Encountering 401 unauthorized error when trying to exchange authorization code for access token in Miro API

I’m currently trying to implement the OAuth process for Miro in my project and I’ve hit a major roadblock. I’ve completed the initial steps - creating the application and getting user permissions. Now, I’m on the step where I need to swap the authorization code for an access token.

Unfortunately, every attempt I make to send the POST request for the access token ends up with a 401 unauthorized error. I’ve checked my client ID, client secret, and the authorization code several times, and everything appears to be in order. Yet, something isn’t functioning as it should.

Has anyone dealt with a similar issue regarding Miro’s OAuth integration? I’m unsure if I’m overlooking something in the request headers or if there might be an issue with how long the authorization code is valid.

I would greatly appreciate any help, as I’m really at a standstill right now.

OAuth flows are a nightmare when you’re handling encoding, timing, and headers manually. Been there with Miro integrations.

401s usually mean: expired auth codes (they expire quick), botched encoding, or wrong headers. But debugging OAuth manually? It’s like catching smoke.

I quit fighting these API auth headaches and switched to automation for OAuth flows. Instead of coding token exchanges, parameter encoding, and error handling myself, I built the whole Miro OAuth process as an automated workflow.

The workflow handles token exchanges automatically, fixes encoding issues, sets correct headers, and manages token refreshes. No more 401s from timing problems or broken requests. You get proper error handling and logging too.

Saves hours of debugging and actually works consistently. Check it out: https://latenode.com

Had this exact Miro OAuth headache for weeks on a recent project. Turned out to be a scope issue. I was requesting scopes that weren’t enabled in my app settings. User would grant permission, but the token exchange kept failing with 401 - backend rejected the scope mismatch. Check your app config and make sure every scope you’re requesting is actually turned on. Some scopes need Miro’s approval before they work in production too. Another thing - if you’re in dev mode, verify your app status supports the OAuth flow you’re using. Miro’s error messages suck at telling you what type of auth failure you’re actually getting.

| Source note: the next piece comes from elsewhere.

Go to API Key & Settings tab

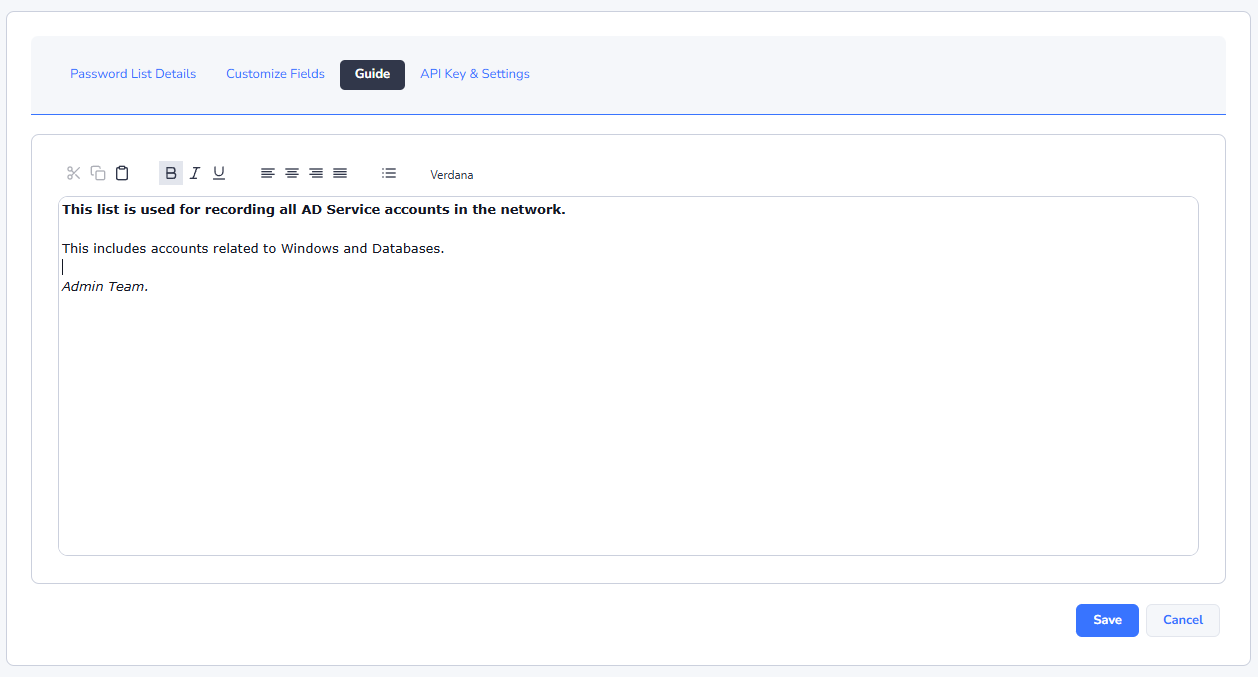(x=475, y=74)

Had this exact problem last month. It’s usually encoding issues with the authorization code. When the code gets passed through URL redirects, special characters get double-encoded or corrupted. URL-decode the authorization code before sending it to the token exchange request. Double-check you’re hitting the right endpoint - https://api.miro.com/v1/oauth/token. Also caught me off guard: wrong Content-Type header. Set it to application/x-www-form-urlencoded, not application/json. These little things fixed it for me.

check your grant_type parameter - needs to be ‘authorization_code’. also, miro wants basic auth in the header with base64 encoded clientid:clientsecret, not in the request body. tripped me up when I first used their oauth too

Had this exact problem six months ago during a client integration. The 401 drove me crazy until I figured out my request structure was wrong. Miro needs the code parameter exactly as received - don’t modify it at all. I was trimming whitespace and that broke everything. Another thing that’ll bite you: if you used a state parameter in your auth request, you’ve got to include the same value when exchanging for the token. Also check your OAuth settings in the Miro developer console. Sometimes teammates change redirect URIs or regenerate secrets without telling anyone. The auth code should work right after you get it, so if you’re still getting 401s with a fresh code, make sure your POST body format matches their docs exactly.

I hit this same issue with Miro’s API. The auth code expires super fast - like 10 minutes. If you wait too long to exchange it for an access token, you’ll get that 401 error. Double-check that your redirect URI matches exactly what’s in your Miro app settings. Also, make sure you’re sending the client ID and secret in the request body as form data, not headers - Miro’s picky about this. Try generating a fresh auth code and exchanging it right away to see if that fixes it.